Lorsque Véron lançait son chiffre de 40 000 fr., sensiblement supérieur, comme on le voit, au total de ce que les deux sœurs pouvaient gagner ensemble, c’était un de ces coups de grosse caisse où excellait ce virtuose de la réclame. C’était le prélude d’une campagne menée à grand fracas pour exciter la curiosité du public et le préparer à recevoir avec faveur les deux recrues amenées d’Angleterre. Le maître ouvrier de cette opération fut Charles Maurice. Il la conduisit, comme toutes les besognes bien payées, avec ses procédés habituels de charlatan, tapant à tour de bras, avec plus de cynisme et d’obstination que d’ingéniosité. Sa seule excuse est que, cette fois, il travaillait pour la bonne cause, au profit du vrai talent.

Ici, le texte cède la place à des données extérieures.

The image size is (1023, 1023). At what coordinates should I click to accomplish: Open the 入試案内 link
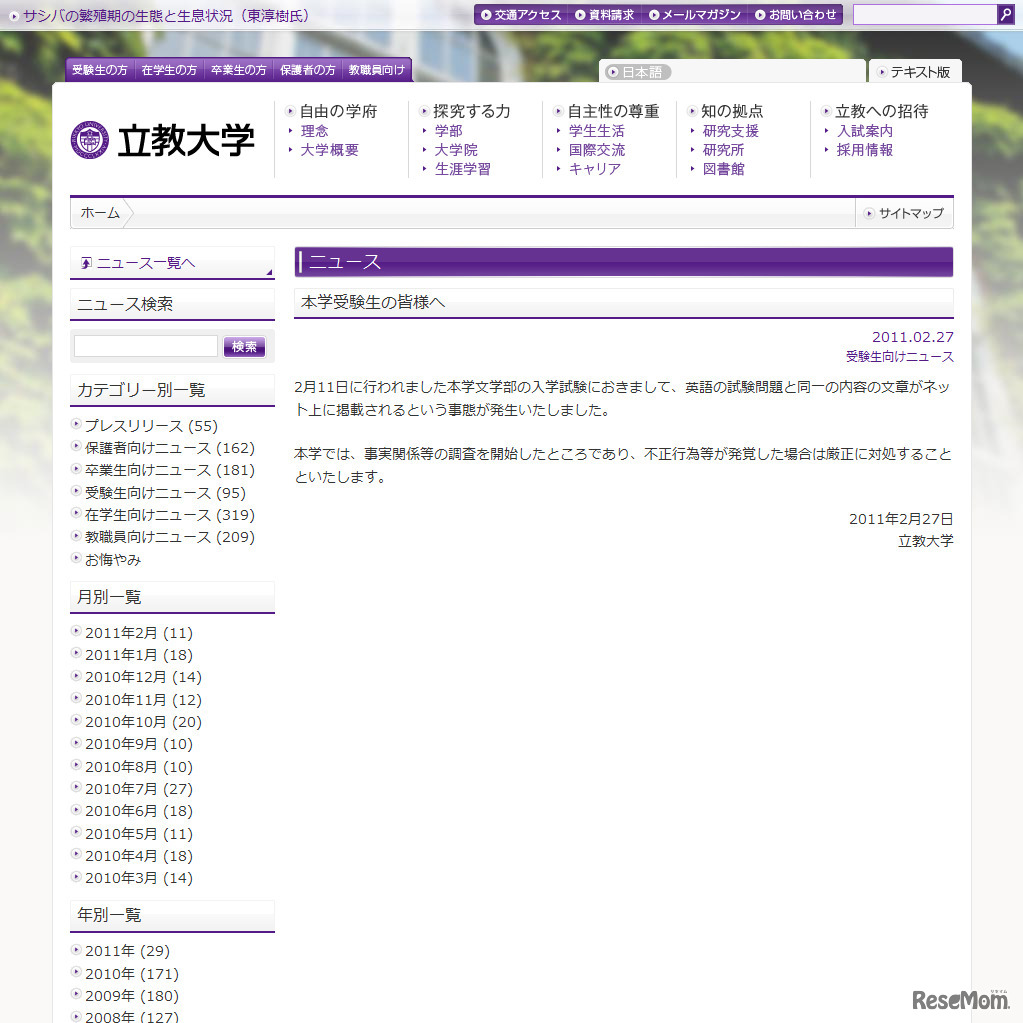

Le 21 mai, le Courrier des Théâtres publiait cette note lapidaire où se reconnaît le laconisme de son rédacteur en chef : « M. Véron est de retour de Londres. Nouvelle européenne. » Le lendemain venait l’information suivante : « Deux danseuses célèbres à l’étranger et surtout en Allemagne, les demoiselles Elssler, ont été engagées par M. Véron pendant le séjour qu’il vient de faire à Londres. Elles arriveront à Paris au mois de juillet prochain. Une de ces demoiselles est d’une taille un peu élevée et extrêmement svelte, et l’autre est une perfection, soit comme femme, soit comme danseuse. Joies. »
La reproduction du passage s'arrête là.